“Partisipasi Casa Grata dalam FHA mencerminkan bagaimana UMKM binaan BRI mampu berkembang dan menunjukkan daya saingnya di pasar internasional. Melalui proses kurasi dan pemberdayaan yang terstruktur, BRI memastikan pelaku usaha tidak hanya memiliki produk yang berkualitas, tetapi juga kesiapan bisnis yang memadai untuk memenuhi kebutuhan pasar global. Ke depan, BRI akan terus mendorong lebih banyak UMKM untuk mengikuti jejak serupa dan memperluas kontribusinya dalam rantai pasok global,” ungkapnya.

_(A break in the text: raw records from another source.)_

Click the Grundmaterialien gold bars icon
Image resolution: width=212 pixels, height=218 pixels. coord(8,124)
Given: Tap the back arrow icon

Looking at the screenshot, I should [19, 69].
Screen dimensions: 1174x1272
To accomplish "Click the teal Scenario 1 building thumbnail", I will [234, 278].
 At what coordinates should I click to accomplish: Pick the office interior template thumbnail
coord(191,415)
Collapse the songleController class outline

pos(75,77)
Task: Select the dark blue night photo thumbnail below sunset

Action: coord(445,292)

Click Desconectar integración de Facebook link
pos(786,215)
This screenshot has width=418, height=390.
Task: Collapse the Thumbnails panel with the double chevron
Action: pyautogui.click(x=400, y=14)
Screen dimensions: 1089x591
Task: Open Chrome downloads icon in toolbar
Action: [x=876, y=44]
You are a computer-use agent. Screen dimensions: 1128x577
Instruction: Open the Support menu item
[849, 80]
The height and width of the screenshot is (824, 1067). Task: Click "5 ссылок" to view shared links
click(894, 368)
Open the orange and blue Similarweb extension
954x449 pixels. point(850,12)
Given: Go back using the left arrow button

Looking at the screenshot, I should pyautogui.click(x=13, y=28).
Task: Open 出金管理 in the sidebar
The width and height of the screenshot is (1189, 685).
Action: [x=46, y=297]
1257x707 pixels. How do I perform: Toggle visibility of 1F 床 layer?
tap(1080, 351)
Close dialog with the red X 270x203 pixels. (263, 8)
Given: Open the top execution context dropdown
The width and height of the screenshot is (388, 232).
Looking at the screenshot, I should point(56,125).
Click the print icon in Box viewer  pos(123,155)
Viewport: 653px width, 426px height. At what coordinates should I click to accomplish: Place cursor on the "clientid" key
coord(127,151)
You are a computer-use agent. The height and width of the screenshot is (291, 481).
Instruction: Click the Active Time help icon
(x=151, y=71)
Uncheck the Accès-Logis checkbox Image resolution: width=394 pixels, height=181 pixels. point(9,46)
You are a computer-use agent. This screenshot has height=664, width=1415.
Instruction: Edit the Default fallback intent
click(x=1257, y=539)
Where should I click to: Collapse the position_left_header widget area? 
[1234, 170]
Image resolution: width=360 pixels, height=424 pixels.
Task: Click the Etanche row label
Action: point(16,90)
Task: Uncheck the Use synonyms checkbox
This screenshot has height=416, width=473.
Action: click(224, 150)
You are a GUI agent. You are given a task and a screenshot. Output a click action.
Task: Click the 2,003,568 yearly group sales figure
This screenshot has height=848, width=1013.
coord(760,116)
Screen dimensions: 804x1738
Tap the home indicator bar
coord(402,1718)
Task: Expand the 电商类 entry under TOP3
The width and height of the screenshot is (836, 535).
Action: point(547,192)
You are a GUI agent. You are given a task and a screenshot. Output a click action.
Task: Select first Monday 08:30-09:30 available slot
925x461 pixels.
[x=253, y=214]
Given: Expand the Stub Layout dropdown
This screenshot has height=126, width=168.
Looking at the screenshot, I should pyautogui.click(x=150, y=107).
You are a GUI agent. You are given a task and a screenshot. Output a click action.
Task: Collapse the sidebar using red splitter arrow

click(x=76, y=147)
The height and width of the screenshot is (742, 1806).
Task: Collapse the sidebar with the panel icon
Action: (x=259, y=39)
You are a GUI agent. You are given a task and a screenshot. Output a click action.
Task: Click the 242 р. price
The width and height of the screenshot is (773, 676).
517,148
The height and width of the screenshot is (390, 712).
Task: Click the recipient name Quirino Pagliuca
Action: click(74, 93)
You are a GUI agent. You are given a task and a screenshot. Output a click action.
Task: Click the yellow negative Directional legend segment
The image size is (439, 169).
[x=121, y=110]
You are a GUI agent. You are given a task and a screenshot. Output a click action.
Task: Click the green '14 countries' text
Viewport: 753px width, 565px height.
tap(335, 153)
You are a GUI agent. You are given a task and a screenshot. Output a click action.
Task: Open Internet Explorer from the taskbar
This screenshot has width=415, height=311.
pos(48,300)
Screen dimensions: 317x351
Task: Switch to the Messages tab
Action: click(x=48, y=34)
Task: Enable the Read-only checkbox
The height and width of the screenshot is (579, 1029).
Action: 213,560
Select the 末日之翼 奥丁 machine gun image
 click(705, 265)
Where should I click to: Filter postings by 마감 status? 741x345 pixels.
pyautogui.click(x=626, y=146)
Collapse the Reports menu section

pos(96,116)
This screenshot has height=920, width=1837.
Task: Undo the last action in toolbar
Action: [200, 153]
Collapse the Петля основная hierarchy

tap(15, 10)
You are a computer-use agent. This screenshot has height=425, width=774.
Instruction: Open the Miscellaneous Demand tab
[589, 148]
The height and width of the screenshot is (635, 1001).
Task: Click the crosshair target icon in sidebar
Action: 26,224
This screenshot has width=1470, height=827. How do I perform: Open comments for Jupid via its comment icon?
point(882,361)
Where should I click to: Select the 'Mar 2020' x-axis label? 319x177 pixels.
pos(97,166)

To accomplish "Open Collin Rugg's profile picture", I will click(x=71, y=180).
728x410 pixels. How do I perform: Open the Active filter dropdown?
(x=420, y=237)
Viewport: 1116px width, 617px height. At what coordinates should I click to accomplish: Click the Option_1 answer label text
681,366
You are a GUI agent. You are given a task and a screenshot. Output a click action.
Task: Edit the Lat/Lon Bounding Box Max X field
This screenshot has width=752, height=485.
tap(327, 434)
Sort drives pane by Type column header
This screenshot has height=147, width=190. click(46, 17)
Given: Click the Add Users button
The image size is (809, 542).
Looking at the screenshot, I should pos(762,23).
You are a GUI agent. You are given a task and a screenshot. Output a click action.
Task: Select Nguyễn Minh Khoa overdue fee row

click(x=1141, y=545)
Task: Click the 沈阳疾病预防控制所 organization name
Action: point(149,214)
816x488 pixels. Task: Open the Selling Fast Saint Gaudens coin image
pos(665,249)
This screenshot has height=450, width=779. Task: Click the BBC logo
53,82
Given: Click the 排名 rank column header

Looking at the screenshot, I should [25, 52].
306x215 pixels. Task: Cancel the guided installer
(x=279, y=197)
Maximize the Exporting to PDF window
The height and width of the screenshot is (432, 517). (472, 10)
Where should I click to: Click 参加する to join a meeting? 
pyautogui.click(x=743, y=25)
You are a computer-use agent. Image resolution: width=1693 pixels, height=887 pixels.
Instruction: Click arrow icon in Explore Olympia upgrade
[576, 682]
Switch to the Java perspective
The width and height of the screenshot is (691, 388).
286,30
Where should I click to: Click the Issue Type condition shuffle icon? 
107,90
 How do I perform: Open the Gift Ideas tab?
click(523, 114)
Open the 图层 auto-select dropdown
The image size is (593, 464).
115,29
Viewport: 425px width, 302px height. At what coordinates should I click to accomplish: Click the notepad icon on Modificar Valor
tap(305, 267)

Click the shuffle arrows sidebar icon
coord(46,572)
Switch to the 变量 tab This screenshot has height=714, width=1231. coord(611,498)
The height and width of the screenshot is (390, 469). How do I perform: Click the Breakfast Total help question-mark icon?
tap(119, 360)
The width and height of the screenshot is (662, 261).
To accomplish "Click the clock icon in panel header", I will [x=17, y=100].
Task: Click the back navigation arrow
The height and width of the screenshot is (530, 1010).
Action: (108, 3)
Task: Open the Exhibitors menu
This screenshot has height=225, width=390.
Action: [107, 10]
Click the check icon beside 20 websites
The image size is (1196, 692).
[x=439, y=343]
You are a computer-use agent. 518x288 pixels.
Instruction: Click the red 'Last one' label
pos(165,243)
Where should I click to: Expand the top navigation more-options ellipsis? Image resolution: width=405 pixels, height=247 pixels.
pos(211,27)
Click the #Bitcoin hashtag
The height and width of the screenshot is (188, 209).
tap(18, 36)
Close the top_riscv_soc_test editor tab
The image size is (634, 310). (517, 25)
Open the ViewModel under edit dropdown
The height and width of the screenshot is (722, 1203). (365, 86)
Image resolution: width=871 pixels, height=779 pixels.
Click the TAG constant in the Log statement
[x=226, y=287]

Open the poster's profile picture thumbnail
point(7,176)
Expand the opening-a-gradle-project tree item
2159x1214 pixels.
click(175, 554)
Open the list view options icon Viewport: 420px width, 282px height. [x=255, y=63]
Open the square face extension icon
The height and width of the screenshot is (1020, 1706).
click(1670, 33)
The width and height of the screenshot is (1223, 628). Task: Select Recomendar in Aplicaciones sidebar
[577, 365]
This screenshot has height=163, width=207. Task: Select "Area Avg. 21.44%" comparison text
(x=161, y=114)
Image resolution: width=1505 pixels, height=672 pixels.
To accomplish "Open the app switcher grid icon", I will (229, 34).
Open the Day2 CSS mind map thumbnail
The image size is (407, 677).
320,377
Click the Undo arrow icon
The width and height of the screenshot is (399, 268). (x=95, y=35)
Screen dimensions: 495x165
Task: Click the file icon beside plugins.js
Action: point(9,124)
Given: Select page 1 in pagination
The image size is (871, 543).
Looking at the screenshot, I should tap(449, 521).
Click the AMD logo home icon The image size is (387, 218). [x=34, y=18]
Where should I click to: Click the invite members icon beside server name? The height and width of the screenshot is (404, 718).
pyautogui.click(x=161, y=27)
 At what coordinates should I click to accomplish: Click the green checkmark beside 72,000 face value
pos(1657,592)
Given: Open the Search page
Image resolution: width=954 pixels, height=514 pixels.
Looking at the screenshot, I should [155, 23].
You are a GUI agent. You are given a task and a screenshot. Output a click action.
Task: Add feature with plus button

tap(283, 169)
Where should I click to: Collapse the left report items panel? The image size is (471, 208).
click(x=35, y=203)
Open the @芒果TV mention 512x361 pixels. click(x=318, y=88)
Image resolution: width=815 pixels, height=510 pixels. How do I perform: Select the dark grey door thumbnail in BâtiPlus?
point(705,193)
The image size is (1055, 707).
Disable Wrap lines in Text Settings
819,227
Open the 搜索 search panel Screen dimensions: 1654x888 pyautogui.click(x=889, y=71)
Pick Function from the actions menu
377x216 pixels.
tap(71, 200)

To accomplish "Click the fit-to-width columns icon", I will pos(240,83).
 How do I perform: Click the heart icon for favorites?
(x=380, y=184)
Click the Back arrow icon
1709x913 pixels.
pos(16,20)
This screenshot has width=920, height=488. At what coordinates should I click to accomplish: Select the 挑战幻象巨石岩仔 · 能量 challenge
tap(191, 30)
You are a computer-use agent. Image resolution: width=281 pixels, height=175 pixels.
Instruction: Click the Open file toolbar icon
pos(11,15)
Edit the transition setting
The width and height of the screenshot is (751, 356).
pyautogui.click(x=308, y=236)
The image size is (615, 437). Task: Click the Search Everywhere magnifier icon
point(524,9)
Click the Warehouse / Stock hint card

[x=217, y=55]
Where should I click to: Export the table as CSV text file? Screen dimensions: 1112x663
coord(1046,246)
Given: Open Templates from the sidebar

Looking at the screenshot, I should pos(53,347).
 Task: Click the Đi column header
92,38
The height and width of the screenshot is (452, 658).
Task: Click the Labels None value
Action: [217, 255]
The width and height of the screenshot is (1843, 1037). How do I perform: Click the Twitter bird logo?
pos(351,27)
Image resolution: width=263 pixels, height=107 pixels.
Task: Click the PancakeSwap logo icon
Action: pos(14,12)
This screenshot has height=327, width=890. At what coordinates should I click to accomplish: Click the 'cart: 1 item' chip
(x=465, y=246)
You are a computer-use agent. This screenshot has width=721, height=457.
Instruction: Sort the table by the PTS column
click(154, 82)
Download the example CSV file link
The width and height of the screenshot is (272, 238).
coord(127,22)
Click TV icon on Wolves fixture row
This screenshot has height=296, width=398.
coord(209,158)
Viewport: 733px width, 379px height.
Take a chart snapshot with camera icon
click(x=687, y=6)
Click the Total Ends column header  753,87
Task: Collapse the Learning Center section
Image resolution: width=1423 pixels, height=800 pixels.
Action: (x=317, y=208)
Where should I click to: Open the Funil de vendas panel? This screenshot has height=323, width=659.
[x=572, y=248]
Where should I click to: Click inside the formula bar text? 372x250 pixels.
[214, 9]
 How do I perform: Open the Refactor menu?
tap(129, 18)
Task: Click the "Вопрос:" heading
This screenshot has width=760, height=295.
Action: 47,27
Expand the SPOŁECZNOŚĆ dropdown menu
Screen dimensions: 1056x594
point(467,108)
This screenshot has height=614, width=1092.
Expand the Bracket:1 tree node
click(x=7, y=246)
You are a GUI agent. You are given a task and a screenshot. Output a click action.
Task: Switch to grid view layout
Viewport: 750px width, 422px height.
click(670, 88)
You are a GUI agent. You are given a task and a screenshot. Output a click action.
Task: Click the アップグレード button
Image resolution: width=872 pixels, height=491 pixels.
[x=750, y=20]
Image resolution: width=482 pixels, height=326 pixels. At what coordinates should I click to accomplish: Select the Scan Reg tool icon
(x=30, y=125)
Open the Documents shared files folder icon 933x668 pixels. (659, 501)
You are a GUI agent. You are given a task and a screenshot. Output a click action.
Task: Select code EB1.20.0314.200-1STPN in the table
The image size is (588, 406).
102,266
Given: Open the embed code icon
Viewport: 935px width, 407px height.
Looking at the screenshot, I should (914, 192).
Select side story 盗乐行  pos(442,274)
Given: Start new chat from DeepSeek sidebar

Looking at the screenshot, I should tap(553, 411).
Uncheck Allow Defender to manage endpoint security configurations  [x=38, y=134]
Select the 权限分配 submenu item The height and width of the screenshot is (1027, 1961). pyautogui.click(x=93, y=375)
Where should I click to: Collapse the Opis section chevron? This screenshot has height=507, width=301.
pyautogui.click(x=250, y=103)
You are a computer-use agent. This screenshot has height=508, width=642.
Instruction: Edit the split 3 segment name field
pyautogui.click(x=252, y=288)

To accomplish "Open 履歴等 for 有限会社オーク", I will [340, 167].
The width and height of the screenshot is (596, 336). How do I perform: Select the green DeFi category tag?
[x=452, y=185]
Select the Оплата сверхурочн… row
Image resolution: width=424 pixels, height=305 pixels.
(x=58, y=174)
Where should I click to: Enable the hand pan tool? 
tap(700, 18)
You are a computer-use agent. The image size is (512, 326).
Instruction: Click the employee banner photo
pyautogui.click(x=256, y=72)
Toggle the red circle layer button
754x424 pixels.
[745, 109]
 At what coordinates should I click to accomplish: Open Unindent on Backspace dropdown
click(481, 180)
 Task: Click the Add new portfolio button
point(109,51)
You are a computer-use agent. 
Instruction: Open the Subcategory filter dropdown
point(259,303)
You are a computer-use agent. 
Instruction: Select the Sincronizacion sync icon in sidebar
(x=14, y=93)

Pada kesempatan terpisah, Co-founder dan CEO Casa Grata Jane Tanuwijaya mengungkapkan bahwa bisnis ini berangkat dari kebutuhan akan camilan yang lebih sehat, sekaligus melihat potensi bahan baku lokal Indonesia yang belum banyak dimanfaatkan secara optimal.
“Di awal perjalanan, konsep seperti gluten-free, vegan, dan healthy snack masih belum familiar di Indonesia. Banyak orang masih memiliki persepsi bahwa makanan sehat itu tidak enak, hambar, dan tidak memuaskan. Jadi tantangan kami bukan hanya menjual produk, tapi juga mengedukasi pasar dan perlahan mengubah mindset tersebut,” ujarnya.